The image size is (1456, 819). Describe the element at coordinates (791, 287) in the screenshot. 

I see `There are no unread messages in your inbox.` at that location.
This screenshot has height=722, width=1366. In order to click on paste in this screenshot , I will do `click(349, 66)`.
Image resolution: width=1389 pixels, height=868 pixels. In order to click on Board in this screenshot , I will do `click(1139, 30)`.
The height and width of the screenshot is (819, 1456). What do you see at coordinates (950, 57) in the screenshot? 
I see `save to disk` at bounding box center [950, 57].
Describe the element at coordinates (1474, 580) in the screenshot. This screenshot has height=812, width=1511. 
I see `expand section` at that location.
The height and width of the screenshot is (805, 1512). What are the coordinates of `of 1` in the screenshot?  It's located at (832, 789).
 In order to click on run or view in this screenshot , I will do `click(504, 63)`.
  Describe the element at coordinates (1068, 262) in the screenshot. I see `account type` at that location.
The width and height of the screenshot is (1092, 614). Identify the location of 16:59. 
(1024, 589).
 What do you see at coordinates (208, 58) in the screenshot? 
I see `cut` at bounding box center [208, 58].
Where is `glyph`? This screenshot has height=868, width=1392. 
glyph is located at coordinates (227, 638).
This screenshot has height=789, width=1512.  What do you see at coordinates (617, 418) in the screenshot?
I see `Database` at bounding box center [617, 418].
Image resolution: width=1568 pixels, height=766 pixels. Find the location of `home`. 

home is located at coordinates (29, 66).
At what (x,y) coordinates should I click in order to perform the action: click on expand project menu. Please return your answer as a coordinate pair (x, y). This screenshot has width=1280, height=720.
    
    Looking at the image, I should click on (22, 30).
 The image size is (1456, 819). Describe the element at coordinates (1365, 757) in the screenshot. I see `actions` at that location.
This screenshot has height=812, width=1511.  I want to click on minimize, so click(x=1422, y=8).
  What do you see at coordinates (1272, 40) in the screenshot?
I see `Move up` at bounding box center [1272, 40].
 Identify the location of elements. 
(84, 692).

**Stated task**
Quote the listing above word for word, every line included.

**Final result**
The image size is (1456, 819). Describe the element at coordinates (791, 287) in the screenshot. 

I see `There are no unread messages in your inbox.` at that location.
This screenshot has height=722, width=1366. In order to click on paste in this screenshot , I will do `click(349, 66)`.
Image resolution: width=1389 pixels, height=868 pixels. In order to click on Board in this screenshot , I will do `click(1139, 30)`.
The height and width of the screenshot is (819, 1456). What do you see at coordinates (950, 57) in the screenshot? 
I see `save to disk` at bounding box center [950, 57].
Describe the element at coordinates (1474, 580) in the screenshot. This screenshot has height=812, width=1511. 
I see `expand section` at that location.
The height and width of the screenshot is (805, 1512). What are the coordinates of `of 1` in the screenshot?  It's located at (832, 789).
 In order to click on run or view in this screenshot , I will do `click(504, 63)`.
  Describe the element at coordinates (1068, 262) in the screenshot. I see `account type` at that location.
The width and height of the screenshot is (1092, 614). Identify the location of 16:59. 
(1024, 589).
 What do you see at coordinates (208, 58) in the screenshot? 
I see `cut` at bounding box center [208, 58].
Where is `glyph`? This screenshot has height=868, width=1392. 
glyph is located at coordinates (227, 638).
This screenshot has height=789, width=1512.  What do you see at coordinates (617, 418) in the screenshot?
I see `Database` at bounding box center [617, 418].
Image resolution: width=1568 pixels, height=766 pixels. Find the location of `home`. 

home is located at coordinates (29, 66).
At what (x,y) coordinates should I click in order to perform the action: click on expand project menu. Please return your answer as a coordinate pair (x, y). This screenshot has width=1280, height=720.
    
    Looking at the image, I should click on (22, 30).
 The image size is (1456, 819). Describe the element at coordinates (1365, 757) in the screenshot. I see `actions` at that location.
This screenshot has height=812, width=1511.  I want to click on minimize, so click(x=1422, y=8).
  What do you see at coordinates (1272, 40) in the screenshot?
I see `Move up` at bounding box center [1272, 40].
 Identify the location of elements. 
(84, 692).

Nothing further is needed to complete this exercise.